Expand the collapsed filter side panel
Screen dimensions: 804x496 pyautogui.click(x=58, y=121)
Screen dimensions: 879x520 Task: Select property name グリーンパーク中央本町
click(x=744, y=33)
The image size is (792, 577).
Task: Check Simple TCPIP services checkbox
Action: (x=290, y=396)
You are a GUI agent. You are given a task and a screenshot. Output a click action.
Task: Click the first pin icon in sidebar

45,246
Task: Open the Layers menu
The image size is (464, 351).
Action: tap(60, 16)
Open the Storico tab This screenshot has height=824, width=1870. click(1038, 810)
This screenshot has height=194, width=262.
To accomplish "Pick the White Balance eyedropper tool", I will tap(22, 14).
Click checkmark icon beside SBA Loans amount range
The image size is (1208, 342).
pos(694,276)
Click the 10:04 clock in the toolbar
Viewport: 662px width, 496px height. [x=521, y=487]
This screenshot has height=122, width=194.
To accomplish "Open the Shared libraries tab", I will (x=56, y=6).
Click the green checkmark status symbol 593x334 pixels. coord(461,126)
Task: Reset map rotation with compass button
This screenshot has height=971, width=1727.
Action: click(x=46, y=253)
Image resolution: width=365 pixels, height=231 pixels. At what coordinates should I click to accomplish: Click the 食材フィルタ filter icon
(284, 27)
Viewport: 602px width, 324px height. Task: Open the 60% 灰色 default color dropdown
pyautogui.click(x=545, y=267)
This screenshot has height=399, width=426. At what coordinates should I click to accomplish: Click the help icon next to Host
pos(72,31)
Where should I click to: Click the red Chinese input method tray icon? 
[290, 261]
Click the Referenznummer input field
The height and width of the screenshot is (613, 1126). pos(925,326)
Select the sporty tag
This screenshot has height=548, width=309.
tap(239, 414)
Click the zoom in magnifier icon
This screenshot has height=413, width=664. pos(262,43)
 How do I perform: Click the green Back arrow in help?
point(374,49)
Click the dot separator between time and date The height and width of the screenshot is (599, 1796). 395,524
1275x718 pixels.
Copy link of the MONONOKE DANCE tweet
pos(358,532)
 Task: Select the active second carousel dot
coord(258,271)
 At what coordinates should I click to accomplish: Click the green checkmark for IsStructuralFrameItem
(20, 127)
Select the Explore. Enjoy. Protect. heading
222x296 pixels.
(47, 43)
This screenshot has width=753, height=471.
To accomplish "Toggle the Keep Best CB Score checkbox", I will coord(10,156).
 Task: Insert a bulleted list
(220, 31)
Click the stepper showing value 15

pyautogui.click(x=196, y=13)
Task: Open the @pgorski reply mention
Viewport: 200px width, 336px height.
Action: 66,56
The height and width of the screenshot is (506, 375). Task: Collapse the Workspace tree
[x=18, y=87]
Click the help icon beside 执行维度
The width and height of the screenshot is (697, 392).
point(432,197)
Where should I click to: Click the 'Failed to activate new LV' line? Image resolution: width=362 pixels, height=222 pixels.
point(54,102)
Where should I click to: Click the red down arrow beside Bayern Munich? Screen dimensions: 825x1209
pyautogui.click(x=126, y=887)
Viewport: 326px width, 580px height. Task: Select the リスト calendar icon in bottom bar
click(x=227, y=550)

_ _ _

WORK ORDER:
What you give back should be exactly the lines of the entries above from the one containing "Where should I click to: Click the 'Failed" to the end, and nothing more.

ANSWER BELOW:
Where should I click to: Click the 'Failed to activate new LV' line? Image resolution: width=362 pixels, height=222 pixels.
point(54,102)
Where should I click to: Click the red down arrow beside Bayern Munich? Screen dimensions: 825x1209
pyautogui.click(x=126, y=887)
Viewport: 326px width, 580px height. Task: Select the リスト calendar icon in bottom bar
click(x=227, y=550)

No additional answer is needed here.